412 000 произведений, 108 200 авторов.

Электронная библиотека книг » Исаак Бабель » Исаак Бабель » Текст книги (страница 21)
Исаак Бабель
  • Текст добавлен: 26 июня 2025, 10:21

Текст книги "Исаак Бабель"


Автор книги: Исаак Бабель



сообщить о нарушении

Текущая страница: 21 (всего у книги 31 страниц)

Восьмая сцена

Столовая в доме Криков. Вечер. Комната ярко освещена доморощенной висячей лампой, свечами, вставленными в канделябры, и старинными голубыми лампами, ввинченными в стену. У стола, убранного цветами, заставленного закусками и вином, суетится мадам Попятник, облачившаяся в шелковое платье. В глубине столовой безмолвно сидит Майор. На нем вздулась бумажная манишка, флейта покоится на его коленях, он шевелит пальцами и двигает головой. Много гостей.
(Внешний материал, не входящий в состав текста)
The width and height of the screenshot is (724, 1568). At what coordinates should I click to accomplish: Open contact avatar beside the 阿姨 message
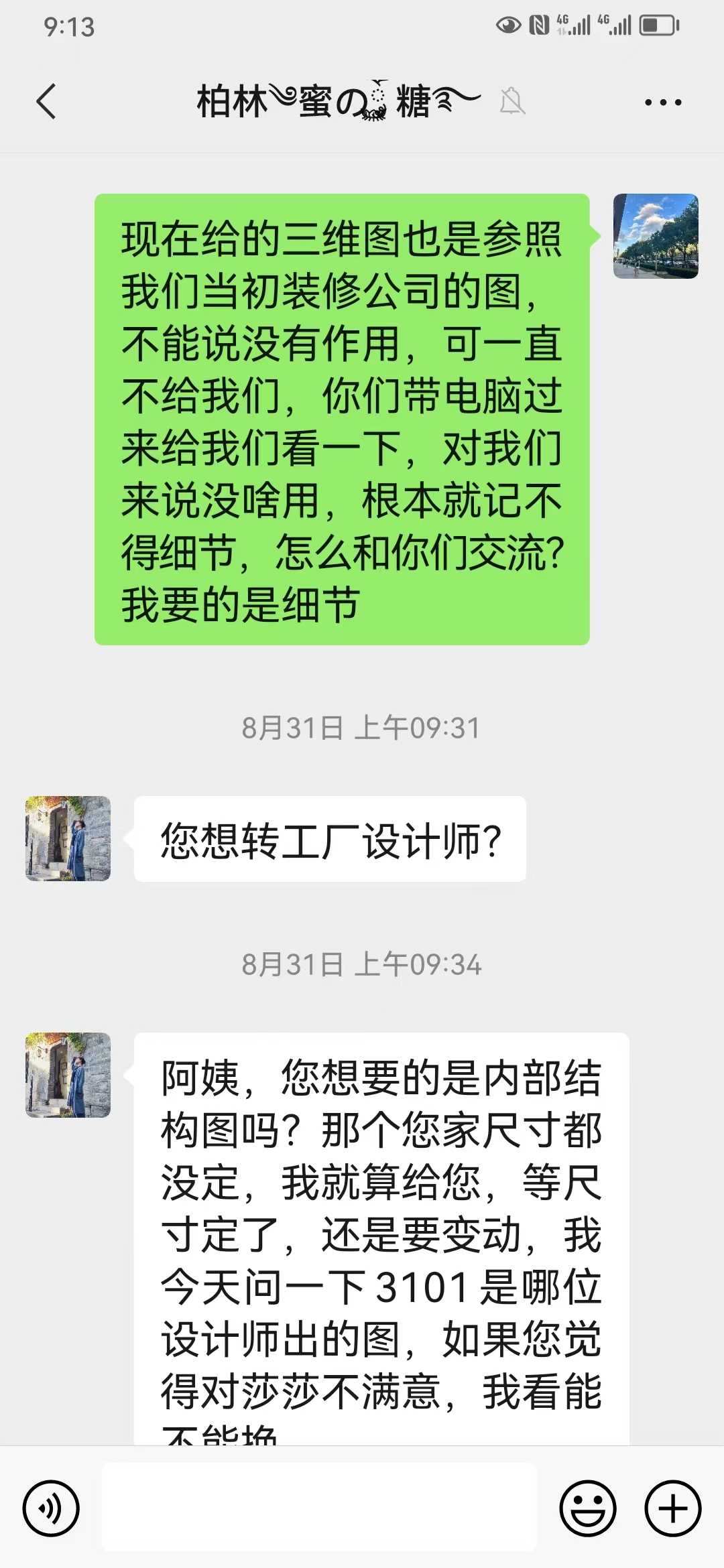68,1075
Одни расхаживают по анфиладе раскрытых комнат, другие сидят у стены. В столовую входит беременная Клаша Зубарева. На ней платок, расписанный гигантскими цветами. За Клашей вваливается пьяный Левка, наряженный в парадную гусарскую форму.

Левка(орет кавалерийские сигналы).

 
Всадники, други, вперед!
Рысью вперед!
По временам коням
Освежайте рот.
 

Клаша(хохочет). Ой, живот! Ой, выкину!..

Левка. Левый шенкель приложи и направо поверни!

Клаша. Ой, уморил!..

Проходят. Навстречу им Боярский в сюртуке и Двойра.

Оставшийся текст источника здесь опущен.